*Exercise set:*
1. In the Forestry building post below, rewrite the paragraph that begins "With the trees around campus finally sprouting their leaves" as a short bulleted list that keeps its main facts.
2. Pick up the Forestry building post below where it stops, and write what comes next.

══ Source extract ══

Author: Kelsey Contouris

If there’s one thing I learned from this week’s exploration, it’s that bridges make buildings infinitely more awesome. I originally set out to explore Forestry, but when I found the second-floor bridge to Natural Resources, I couldn’t resist. And seeing as this is my last post of the semester, I figured the bigger the exploration the better.

A large variety of leaves and branches are on display near Forestry's main entrance.

A large variety of leaves and branches are on display near Forestry’s main entrance.

With the trees around campus finally sprouting their leaves, it felt like a good time to check out the forestry building. I went in through the main entrance off of West Drive and was greeted by a shockingly new space for a building constructed in 1937. The walls were painted a pleasant, soft green; the hallway floors were done in a shiny, beige wood with stone tile running along the edges; round, modern light fixtures hung from the crown-molded ceiling down the length of the main hallway. This was quite possibly one of the newest old spaces on campus that I’ve had the pleasure of viewing.

This second-floor bridge is a convenient way to travel between Forestry and Natural Resources.

This second-floor bridge is a convenient way to travel between Forestry and Natural Resources.

Immediately to my left and right were hallways lined with tiled squares displaying the preserved leaves of probably a couple hundred plant species. After admiring some of these, I ventured down the main hallway. Old black and white photos hung on the walls in sharp contrast with a large TV screen displaying department information.

As I was busy taking pictures, someone came in through the front doors. Fearing that he would ask me what I was doing or if I was lost, I scurried around the nearest corner and happened upon the basement steps.

Not wanting to turn around and look more lost, I decided I might as well check it out. It was a strange space that seemed more like a basement you would find in a normal house. The ceilings were much lower than in the rest of the building, and they were crowded with an unsettling array of pipes that led into a room with even more unsettling building guts. The rest of the space served as storage.

═══
══ Supplied data ══

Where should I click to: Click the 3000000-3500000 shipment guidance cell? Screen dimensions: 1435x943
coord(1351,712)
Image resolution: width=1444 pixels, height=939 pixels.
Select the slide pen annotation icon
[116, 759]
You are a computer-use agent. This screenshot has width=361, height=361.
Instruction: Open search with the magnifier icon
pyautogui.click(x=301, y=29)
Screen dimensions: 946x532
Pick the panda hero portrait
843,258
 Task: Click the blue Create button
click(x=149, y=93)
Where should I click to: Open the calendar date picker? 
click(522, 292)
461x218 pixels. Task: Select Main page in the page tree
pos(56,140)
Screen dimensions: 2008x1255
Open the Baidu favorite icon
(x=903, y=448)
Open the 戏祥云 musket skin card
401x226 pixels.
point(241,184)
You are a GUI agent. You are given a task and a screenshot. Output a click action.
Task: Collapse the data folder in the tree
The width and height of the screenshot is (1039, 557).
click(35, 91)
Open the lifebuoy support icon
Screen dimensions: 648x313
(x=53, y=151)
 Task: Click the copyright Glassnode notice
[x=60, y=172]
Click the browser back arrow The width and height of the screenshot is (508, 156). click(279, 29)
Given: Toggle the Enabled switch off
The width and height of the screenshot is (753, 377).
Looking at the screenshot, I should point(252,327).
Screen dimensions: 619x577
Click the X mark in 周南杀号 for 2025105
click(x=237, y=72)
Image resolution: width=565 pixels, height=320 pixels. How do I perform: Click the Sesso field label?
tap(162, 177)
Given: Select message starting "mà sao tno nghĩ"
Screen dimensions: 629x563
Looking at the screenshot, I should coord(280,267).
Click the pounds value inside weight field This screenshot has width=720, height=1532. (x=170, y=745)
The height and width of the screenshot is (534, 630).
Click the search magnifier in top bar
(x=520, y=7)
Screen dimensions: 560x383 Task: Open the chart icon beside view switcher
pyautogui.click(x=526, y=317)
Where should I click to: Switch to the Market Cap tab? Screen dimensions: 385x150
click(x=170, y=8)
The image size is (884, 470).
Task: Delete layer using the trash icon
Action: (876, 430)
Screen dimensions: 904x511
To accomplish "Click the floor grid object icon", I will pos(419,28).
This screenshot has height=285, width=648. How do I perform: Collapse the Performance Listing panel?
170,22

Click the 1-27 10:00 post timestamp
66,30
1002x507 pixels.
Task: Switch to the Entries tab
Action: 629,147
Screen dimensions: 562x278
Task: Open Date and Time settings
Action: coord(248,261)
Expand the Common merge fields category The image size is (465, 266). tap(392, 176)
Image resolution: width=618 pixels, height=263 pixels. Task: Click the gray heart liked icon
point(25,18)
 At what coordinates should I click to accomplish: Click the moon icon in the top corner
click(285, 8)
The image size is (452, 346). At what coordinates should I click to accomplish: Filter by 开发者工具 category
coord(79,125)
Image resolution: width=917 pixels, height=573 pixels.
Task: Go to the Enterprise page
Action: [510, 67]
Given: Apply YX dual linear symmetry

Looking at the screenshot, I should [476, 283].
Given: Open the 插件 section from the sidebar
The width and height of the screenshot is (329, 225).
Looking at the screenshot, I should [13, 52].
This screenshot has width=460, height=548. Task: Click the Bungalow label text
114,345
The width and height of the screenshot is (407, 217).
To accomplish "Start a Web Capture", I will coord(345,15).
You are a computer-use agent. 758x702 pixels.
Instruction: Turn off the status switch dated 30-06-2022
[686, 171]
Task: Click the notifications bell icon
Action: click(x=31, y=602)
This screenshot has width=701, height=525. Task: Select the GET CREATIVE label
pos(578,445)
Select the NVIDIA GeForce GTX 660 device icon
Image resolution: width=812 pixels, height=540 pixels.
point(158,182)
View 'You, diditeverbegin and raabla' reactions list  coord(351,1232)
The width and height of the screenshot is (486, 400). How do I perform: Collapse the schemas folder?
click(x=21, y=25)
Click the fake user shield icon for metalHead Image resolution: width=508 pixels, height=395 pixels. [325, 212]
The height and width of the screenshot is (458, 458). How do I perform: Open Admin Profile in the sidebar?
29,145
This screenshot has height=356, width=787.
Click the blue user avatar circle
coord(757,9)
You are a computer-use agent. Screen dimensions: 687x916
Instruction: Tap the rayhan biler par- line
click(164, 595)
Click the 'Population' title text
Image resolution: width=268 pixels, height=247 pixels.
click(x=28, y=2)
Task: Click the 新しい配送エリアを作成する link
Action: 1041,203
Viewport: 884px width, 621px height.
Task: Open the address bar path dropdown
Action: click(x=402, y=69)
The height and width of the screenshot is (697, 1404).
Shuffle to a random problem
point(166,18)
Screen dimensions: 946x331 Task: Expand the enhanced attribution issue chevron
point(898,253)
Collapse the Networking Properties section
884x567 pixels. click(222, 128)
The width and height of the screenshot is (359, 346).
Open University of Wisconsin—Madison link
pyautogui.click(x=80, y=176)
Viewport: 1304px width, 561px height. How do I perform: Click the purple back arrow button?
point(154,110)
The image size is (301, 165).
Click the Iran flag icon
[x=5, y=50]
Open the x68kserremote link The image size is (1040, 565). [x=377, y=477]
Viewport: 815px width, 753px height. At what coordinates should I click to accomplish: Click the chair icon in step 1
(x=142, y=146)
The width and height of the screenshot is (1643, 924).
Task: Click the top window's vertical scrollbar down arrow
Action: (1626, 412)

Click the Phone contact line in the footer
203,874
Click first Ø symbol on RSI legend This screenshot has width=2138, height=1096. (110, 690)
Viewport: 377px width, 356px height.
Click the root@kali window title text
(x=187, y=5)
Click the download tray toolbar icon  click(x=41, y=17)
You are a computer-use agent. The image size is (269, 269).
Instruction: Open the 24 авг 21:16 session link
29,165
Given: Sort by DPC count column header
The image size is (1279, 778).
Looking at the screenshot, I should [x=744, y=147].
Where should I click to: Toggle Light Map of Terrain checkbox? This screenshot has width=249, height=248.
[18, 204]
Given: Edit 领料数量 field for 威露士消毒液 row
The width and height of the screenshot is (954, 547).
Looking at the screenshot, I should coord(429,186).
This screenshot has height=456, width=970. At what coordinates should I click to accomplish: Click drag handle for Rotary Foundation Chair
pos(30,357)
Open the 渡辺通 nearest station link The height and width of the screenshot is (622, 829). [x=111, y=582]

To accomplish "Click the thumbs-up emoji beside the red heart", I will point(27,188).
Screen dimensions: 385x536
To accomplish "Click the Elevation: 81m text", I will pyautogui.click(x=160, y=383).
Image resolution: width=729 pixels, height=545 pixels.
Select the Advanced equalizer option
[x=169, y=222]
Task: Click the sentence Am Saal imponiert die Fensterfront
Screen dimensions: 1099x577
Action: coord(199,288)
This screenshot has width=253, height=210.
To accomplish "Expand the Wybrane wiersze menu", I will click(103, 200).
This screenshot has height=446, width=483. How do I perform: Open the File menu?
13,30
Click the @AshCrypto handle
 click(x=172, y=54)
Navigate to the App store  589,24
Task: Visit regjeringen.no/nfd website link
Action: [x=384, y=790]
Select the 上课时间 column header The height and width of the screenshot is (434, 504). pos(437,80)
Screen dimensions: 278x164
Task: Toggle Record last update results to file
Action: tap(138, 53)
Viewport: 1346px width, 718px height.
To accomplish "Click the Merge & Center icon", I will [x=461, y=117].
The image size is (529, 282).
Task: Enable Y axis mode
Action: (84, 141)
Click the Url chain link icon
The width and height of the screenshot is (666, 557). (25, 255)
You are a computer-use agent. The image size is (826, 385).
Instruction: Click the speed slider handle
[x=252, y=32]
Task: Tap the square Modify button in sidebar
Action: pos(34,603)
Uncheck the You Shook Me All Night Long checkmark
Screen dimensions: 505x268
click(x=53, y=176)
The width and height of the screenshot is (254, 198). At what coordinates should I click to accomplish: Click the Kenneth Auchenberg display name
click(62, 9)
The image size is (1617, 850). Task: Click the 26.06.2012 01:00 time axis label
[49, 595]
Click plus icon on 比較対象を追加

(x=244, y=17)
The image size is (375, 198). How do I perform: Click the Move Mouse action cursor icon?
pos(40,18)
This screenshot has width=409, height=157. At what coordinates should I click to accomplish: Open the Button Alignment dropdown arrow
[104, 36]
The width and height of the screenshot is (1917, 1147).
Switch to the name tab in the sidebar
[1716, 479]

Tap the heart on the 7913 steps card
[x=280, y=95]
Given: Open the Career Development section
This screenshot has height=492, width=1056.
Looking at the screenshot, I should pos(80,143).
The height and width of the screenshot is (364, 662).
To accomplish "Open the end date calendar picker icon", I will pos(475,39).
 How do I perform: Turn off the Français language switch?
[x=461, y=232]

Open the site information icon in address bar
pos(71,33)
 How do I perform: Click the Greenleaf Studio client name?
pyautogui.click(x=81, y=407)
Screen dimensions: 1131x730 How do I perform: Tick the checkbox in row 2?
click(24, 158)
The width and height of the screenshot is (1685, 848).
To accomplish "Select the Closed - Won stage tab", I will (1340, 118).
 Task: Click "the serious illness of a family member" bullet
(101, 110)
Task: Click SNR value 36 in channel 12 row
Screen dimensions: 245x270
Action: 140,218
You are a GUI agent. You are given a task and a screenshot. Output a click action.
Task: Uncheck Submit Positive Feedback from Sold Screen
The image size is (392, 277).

═══

*Responses in order:*
1.
- With the campus trees leafing out, it seemed a good time to visit the forestry building.
- Entered through the main entrance off West Drive.
- The space felt surprisingly new for a building constructed in 1937.
- Walls were painted a soft green.
- Hallway floors were shiny beige wood with stone tile along the edges.
- Round, modern light fixtures hung from the crown-molded ceiling along the main hallway.
- It may be one of the newest old spaces on campus.

2.
I crept back up to the first floor and found a stairway leading to the second. These hallways looked a bit older, with the exception of the nice wood and tile floors. I was surprised to find that even the classrooms in Forestry looked newly renovated.

The second floor was unexciting until I remembered that from the outside I had seen a bridge connecting Forestry with the Warner College of Natural Resources. A woman I saw in the hallway pointed me in that direction.

Eagerly, I walked through the two metal doors out onto the bridge. The north side had windows, but the south side was open and provided an excellent view of Sherwood Forest and the sidewalk below. I drank in the fresh air for a moment and continued on into Natural Resources.

The main entrance area of Natural Resources has many earthy qualities.

The main entrance area of Natural Resources has many earthy qualities.

I explored the second floor for a bit, noting that the classrooms looked much older than those in Forestry. The walls were covered with all sorts of maps and posters, and display cases were filled with weathered equipment and geological artifacts.

I went up to the third floor through one of the cavernous concrete stairwells. It was up here that I got the best view of the front entryway. The space is somewhat difficult to describe – industrial, yet earthy. Cold, yet inviting. I think I got this feeling from the concrete coupled with the more natural elements. A small garden and pond sat beneath the gray, twisting staircase; sunlight filled the space from skylights up above; dark wood covered some walls, while others were covered in jagged stone bricks. A collection of tables and chairs sat below, and I realized that this would be a great place to come and relax.

I toured a few more hallways and decided to end my double exploration. Judging Forestry and Natural Resources from the outside, I had never expected to find what I did on the inside. The same has been true for all of the buildings I explored this semester. They’re all on the same campus, yet so wildly different from one another. The best part is that even though I’ve seen so many buildings, there are still so many left to discover.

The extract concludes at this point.